The Committee otherwise Noted the position.
There had been circulated NHS CEL(2007)7 relating to the MAPPA requirement that NHS Boards operate as a responsible authority and with a duty to co-operate in the new arrangements to improve public protection from the risks of violent and sexual offenders. There were approximately 50 offenders in this category in Highland. NHS Boards were to become the Responsible Authority for all Restricted Patients on a Compulsion Order and who are violent or sex offenders from April 2008 and would be required to contribute to an annual report from April 2008. The respective Duty to Co-operate primarily related to information sharing and access to services and in those cases where the police share information then NHS Boards would require a clear system to communicate information on potential risk to NHS staff and patients who may encounter a MAPPA individual in an unplanned way. Links required to be established with Local Data Sharing Partnership Groups and there was a need to ensure clear guidance on MAPPA given to staff. The contact point within NHS Highland for MAPPA was Jan Baird, Director of Community Care, and there was also involvement from Dr A. Hay. The Committee was advised that there were three levels of management plans in this area including the first where the police but NHS were not involved, secondly where the NHS were involved but was mainly police led, and finally where NHS was fully involved and through Ms Baird and Dr Hay. Joint meetings had been held for a period of over one year and these had been well received to date.
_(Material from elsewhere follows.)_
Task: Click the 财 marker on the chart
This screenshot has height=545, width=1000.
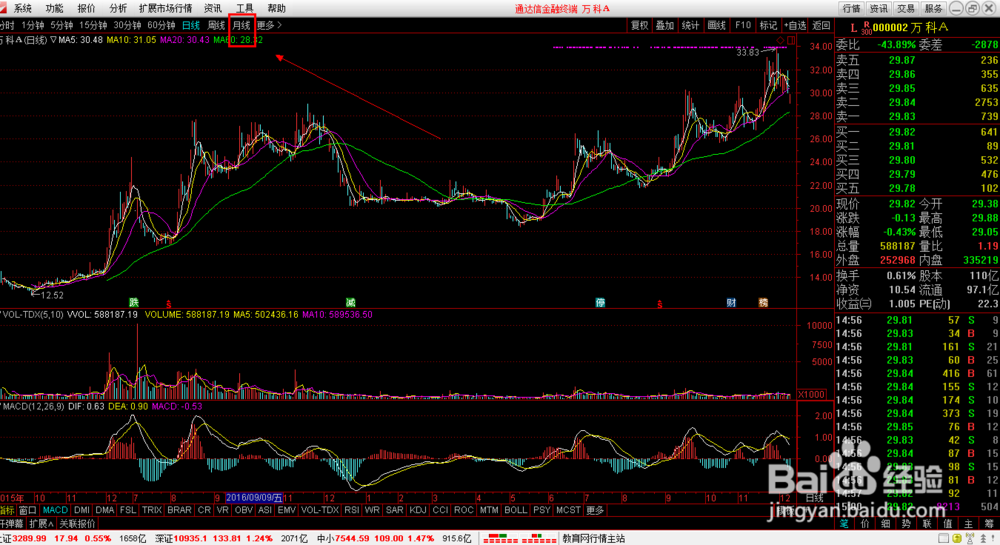Action: coord(731,302)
During discussion concern was expressed regarding staff notification that an offender was being treated and it was confirmed that there would be no automatic formal notification that was the case. It was stated that where such information was received second hand this caused a range issues for staff. It was confirmed that all episodes of care would be managed and that any decisions relating to this would be by Ms Baird and/or the Duty Manager. Ms May emphasised that the first duty of care would be to NHS staff and as such continual feedback in this area was required.
The Committee:
  • Noted the requirements placed upon NHS Highland as a Responsible Authority.
  • Agreed that a copy of the relevant NHS Highland Protocol and associated Northern Constabulary document/ leaflet be sought.

Ms Vance advised that the Supervisor Quality Improvement Group was to meet on 28 April 2008 and would be looking at Policies, Procedures etc for Maternal Death Reporting, among other issues. A programme of local annual LSA audits would be pulled together to inform the report to the NMC and the subsequent 3 yearly review of LSAs was to include Grampian and Western Isles areas, but not Highland on this occasion. Ms May referred to Intention to Practice forms and was advised that all these for Highland had been submitted by 21 March 2008 although there had then been issues relating to data transfer thereafter in respect of which representation was to be made in writing. Mrs Mackay was to raise the matter at the NMC meeting later that week.